Spoiler alert – yes, absolutely. Anecdotally the effect was profound. On average I tend to get 2-3 respiratory infections per year (a bit more when I had kids in school living at home). Such infections are an occupational hazard but also just a life hazard, unless you live and work in a remote area. But during the COVID pandemic, with universal masking and other precautions, I went two and a half years without a sniffle. Within a week of universal mandatory masking being lifted from the hospital where I work being lifted, I got my first cold since the start of the pandemic.

As impressive as this is, this is SBM and we don’t rely on anecdotes alone. There is plenty of objective data to show that masking and social distancing work to prevent respiratory viruses. One of the most impressive is the flu data. When the COVID shutdown began, that abruptly ended the 2019-2020 flu season. During the height of the pandemic, flu cases in the US dropped from an annual average of about 35 million cases to only 9 million cases in 2021-2022. There are no estimates for 2020-2021 because there were so few cases. In 2022-2023 the flu was back up to 31 million cases. This result is unambiguous.

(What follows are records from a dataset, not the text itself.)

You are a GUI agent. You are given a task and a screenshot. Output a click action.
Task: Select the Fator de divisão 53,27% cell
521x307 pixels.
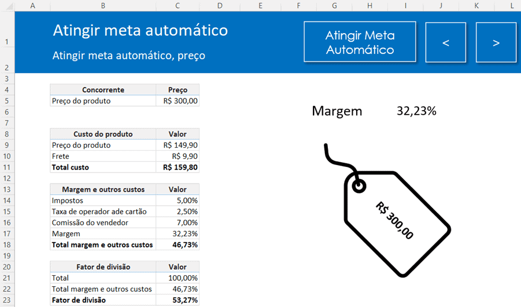tap(178, 300)
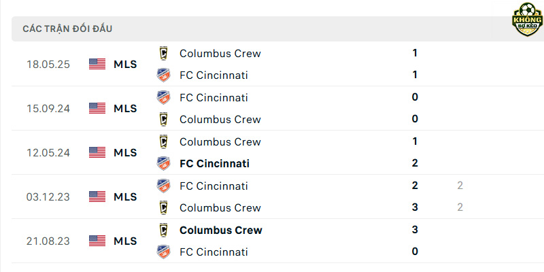Open bold Columbus Crew winner in 21.08.23 match

click(220, 230)
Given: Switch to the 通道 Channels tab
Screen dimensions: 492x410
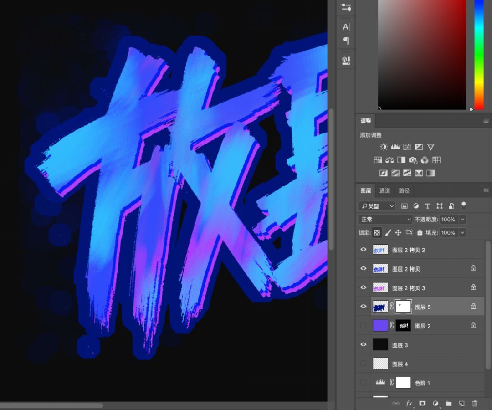Looking at the screenshot, I should click(385, 190).
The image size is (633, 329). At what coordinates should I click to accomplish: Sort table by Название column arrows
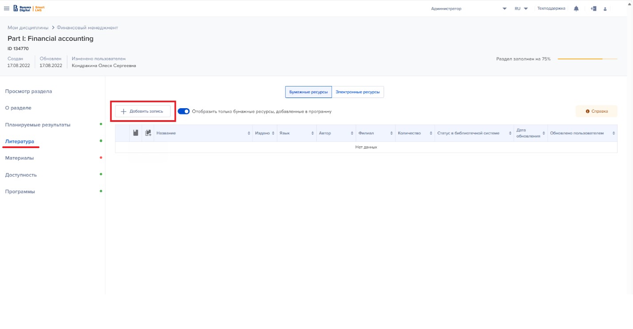pos(249,133)
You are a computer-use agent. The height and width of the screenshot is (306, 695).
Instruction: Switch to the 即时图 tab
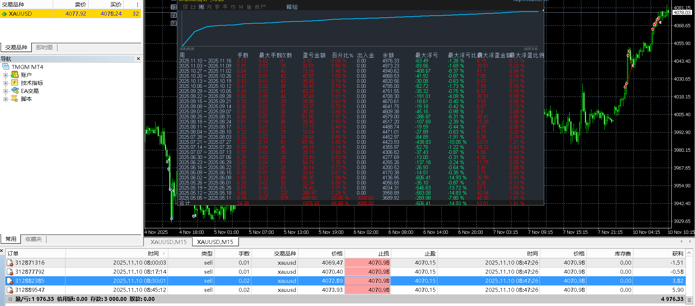(44, 48)
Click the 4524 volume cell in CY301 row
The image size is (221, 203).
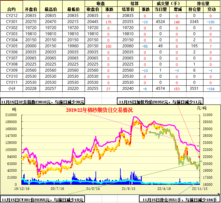[x=160, y=22]
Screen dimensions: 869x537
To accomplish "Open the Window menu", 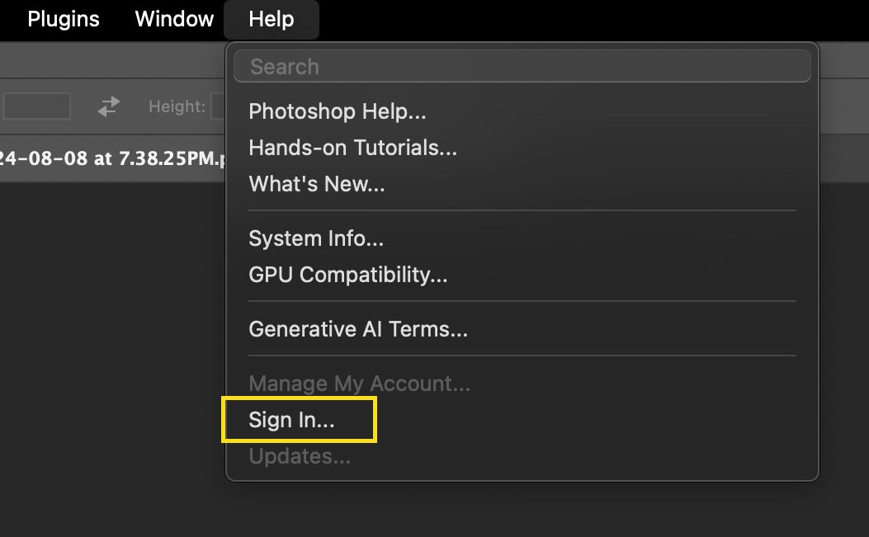I will [174, 19].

What about for COVID itself? This is a new virus with a single pandemic, so we don’t have the kind of data that we have for recurrent flu seasons. We need to make more sophisticated epidemiological comparisons to see how specific measures worked. Just such an analysis was recently published in the journal Clinical Infectious Diseases. Here is what they did:

“We performed retrospective cross-sectional analyses of viral genomics from all available SARS-CoV-2 viral samples collected at UC San Diego Health and social network analysis using the electronic medical record to derive temporospatial overlap of infections among related viromes and supplemented with contact tracing data.”

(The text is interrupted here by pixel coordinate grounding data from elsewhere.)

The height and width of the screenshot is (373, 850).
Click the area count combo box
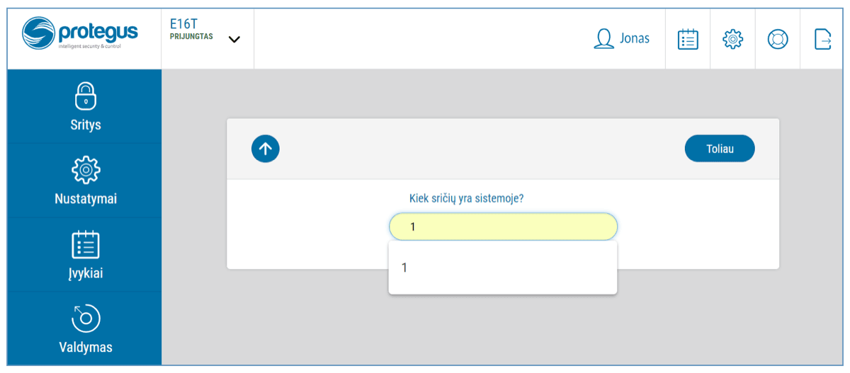tap(503, 227)
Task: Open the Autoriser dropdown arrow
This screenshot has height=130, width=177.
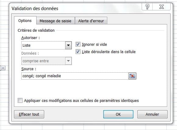Action: pyautogui.click(x=68, y=45)
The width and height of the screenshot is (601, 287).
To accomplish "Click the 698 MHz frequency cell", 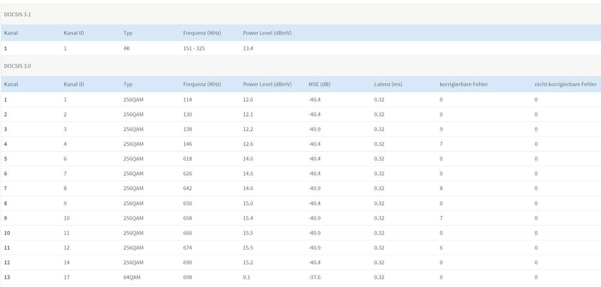I will click(187, 277).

This is a uniquely powerful analysis because of the combination of techniques they used. They relied mostly on genomic analysis – studying the specific genetic variants of the specific strain of the virus that individuals were infected with as a way of reverse engineering the spread of the virus. However, during the first Omicron wave the virus strains that were spreading were too similar to rely entirely on this method. So they supplemented with contact tracing.

What they found was that the COVID virus spread very little within patient care settings even during the height of the pandemic. When the virus did spread it did so outside of patient care settings – so in the cafeteria, not in the patient room.

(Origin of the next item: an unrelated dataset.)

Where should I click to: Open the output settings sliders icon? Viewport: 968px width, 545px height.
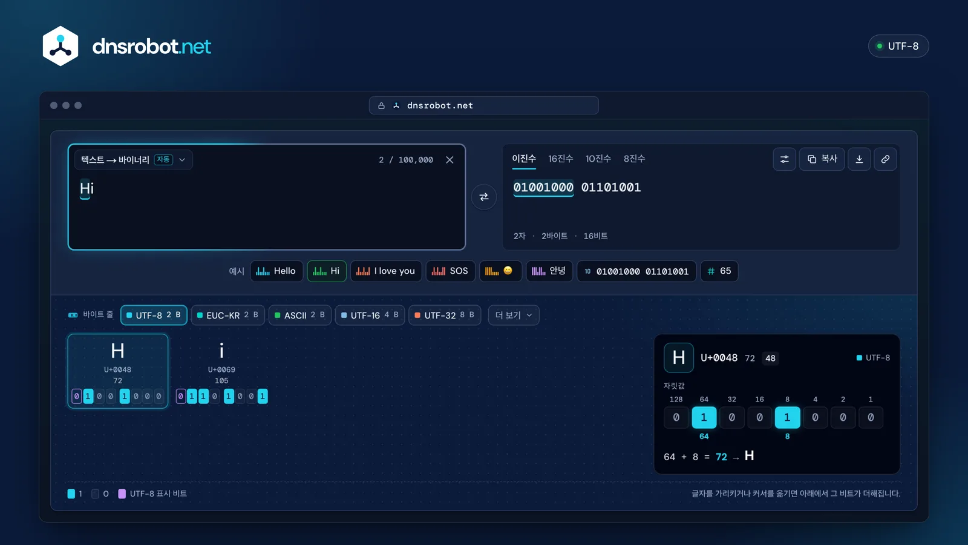[784, 159]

This strongly suggests that the measures put into place to prevent the spread of SARS-CoV-2 during patient care were very effective. This strengthens the case for what I assumed would happen anyway – keeping these measures even outside the context of a pandemic.

In the past year many health care systems (such as my own hospital) relaxed the mandatory masking requirements in the patient care setting, but are now reinstituting some of them. For example, where I work healthcare workers are required to mask during all patient encounters, while patients are encouraged to mask if they do not have symptoms and required to mask if they do have symptoms.

When masking requirements were relaxed, we started to see the return of COVID transmissions. And now that flu season is upon us, we are again seeing the “tripledemic” of COVID, the flu, and RSV. There are also the usual regular cold viruses going around.

This is simply the world we now live in. Population sizes, concentration in cities, global travel, and increasing encroaching on wild spaces has created a perfect storm of infectious diseases. We simply need to recognize this new reality and up our game.

This may be a positive side effect of the COVID pandemic – at least we now have a “masking infrastructure” in place. People know how to access and use masks when appropriate. There is also more social pressure not to go out into the public when one is sick, coughing and sneezing. Hand hygiene is also important. And for hospitals, infectious precautions have ratcheted up another couple of notches, and perhaps we should not ever relax them.

The political nonsense around masking also needs to end. Masks are not a political statement. They are an effective and essential measure of limiting the spread of respiratory viruses in a world increasingly plagued by them. And it’s only going to get worse.